Among evolutionary theorists, this sort of thing is called a “preadaptation.” It means a species develops some heritable trait or behavior because natural selection favored it for an entirely different reason. Sometime in the distant future the species makes use of it in some entirely different way that gains an entirely different advantage.

For example, fish developed swim bladders to control their buoyancy. Long, long afterward the swim bladders they had as fish evolved into the lungs they needed as amphibians.

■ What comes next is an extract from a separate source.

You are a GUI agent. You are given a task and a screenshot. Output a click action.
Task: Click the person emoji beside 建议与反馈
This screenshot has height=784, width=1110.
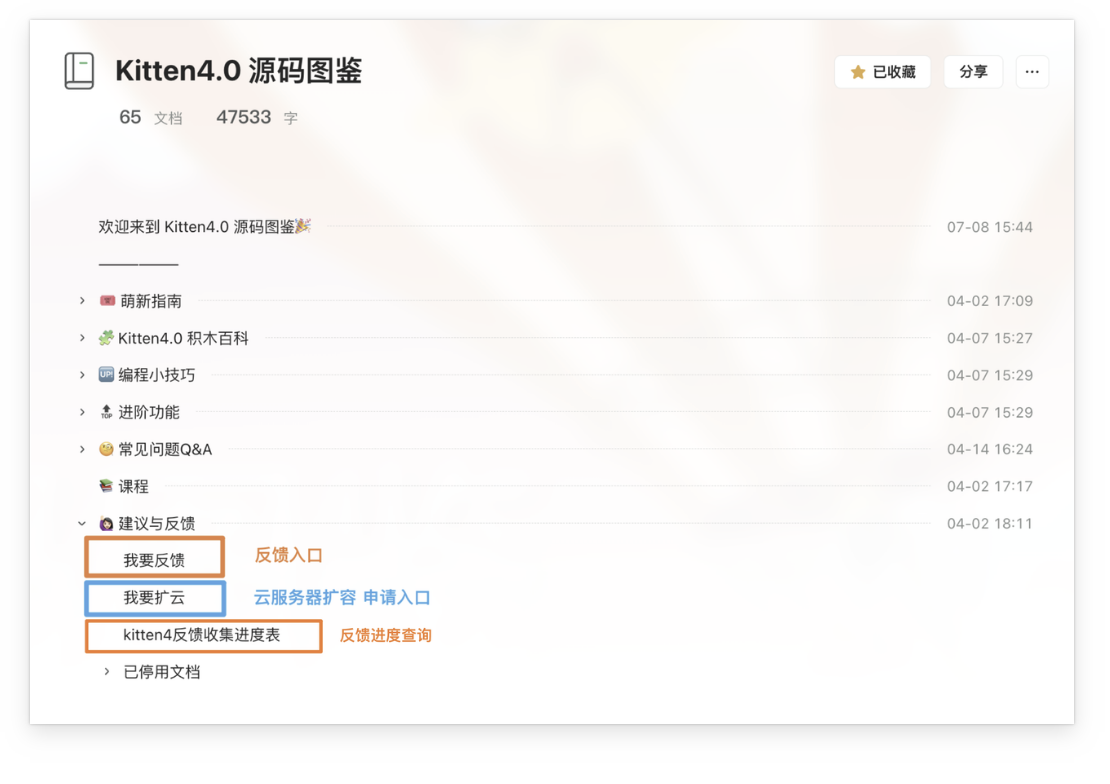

Likewise what we used to call telecommuting and now call remote work. Organizations didn’t embrace it because it would make them more resilient in the face of a global pandemic. They embraced the practice because it reduced the cost of business infrastructure, gained access to a broader pool of talent, and let companies construct project teams out of a broader array of employees.

The moral of this story: You can’t predict all the ways a new technology might create value. So don’t let your governance committees stifle experimentation. You never know when an experiment might turn out to be a preadaptation.

What you do know: If you prevent the experiments then they won’t.